__Task goal__: Would you restate the entries below word for word, starting at the first line and ending with the one that has "Task: Select the Clone Stamp tool"?

__Records for the exercise__:
....................
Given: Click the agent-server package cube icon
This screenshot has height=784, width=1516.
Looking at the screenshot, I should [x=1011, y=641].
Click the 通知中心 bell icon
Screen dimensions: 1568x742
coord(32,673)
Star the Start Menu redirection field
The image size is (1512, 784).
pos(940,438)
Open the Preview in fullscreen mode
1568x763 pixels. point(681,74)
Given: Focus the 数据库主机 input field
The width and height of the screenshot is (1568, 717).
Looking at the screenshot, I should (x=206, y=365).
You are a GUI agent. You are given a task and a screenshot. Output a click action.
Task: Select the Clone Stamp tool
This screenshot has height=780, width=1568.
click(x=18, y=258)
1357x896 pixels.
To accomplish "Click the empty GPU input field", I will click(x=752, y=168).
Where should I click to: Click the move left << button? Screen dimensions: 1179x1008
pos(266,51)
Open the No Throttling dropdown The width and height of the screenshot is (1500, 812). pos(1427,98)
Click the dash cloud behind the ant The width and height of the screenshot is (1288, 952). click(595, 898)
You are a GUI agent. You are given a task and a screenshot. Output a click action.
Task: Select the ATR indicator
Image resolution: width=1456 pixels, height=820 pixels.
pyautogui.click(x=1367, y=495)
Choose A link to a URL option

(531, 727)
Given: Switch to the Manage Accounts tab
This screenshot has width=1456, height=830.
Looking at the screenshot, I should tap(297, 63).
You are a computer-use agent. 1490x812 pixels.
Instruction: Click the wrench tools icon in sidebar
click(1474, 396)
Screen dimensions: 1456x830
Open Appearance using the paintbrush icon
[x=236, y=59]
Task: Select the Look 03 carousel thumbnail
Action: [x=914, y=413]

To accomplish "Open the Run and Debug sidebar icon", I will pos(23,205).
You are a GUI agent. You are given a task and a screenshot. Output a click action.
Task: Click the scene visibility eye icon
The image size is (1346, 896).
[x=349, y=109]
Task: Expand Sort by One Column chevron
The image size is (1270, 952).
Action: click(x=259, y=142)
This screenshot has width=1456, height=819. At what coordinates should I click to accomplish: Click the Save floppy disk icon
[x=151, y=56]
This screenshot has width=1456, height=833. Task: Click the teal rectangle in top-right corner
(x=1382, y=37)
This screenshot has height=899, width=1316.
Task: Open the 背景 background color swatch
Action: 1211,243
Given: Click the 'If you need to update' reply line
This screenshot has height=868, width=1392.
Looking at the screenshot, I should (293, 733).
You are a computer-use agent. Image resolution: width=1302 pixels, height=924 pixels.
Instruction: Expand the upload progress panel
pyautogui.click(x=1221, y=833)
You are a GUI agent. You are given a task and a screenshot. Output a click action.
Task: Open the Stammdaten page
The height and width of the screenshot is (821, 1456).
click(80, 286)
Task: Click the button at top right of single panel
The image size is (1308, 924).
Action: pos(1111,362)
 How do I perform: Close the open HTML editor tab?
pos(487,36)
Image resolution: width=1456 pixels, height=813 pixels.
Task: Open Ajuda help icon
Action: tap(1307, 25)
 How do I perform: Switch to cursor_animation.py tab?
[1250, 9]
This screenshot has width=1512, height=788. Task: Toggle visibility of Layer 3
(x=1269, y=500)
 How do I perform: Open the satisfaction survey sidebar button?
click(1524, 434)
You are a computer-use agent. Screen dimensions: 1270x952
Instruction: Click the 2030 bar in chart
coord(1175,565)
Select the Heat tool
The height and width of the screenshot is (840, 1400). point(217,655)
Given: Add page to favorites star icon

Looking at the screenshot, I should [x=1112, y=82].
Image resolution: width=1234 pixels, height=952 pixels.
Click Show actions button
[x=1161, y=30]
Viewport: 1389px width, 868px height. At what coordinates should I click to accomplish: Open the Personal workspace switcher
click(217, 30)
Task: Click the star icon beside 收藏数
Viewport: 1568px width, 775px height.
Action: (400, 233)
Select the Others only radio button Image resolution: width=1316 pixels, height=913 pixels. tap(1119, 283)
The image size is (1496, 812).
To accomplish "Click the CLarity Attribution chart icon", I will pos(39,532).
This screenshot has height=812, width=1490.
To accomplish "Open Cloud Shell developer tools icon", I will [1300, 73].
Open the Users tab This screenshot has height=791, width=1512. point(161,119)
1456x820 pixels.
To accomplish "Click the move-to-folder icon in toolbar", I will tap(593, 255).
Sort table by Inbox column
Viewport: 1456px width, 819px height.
....................
__Exercise solution__:
Given: Click the agent-server package cube icon
This screenshot has height=784, width=1516.
Looking at the screenshot, I should [x=1011, y=641].
Click the 通知中心 bell icon
Screen dimensions: 1568x742
coord(32,673)
Star the Start Menu redirection field
The image size is (1512, 784).
pos(940,438)
Open the Preview in fullscreen mode
1568x763 pixels. point(681,74)
Given: Focus the 数据库主机 input field
The width and height of the screenshot is (1568, 717).
Looking at the screenshot, I should (x=206, y=365).
You are a GUI agent. You are given a task and a screenshot. Output a click action.
Task: Select the Clone Stamp tool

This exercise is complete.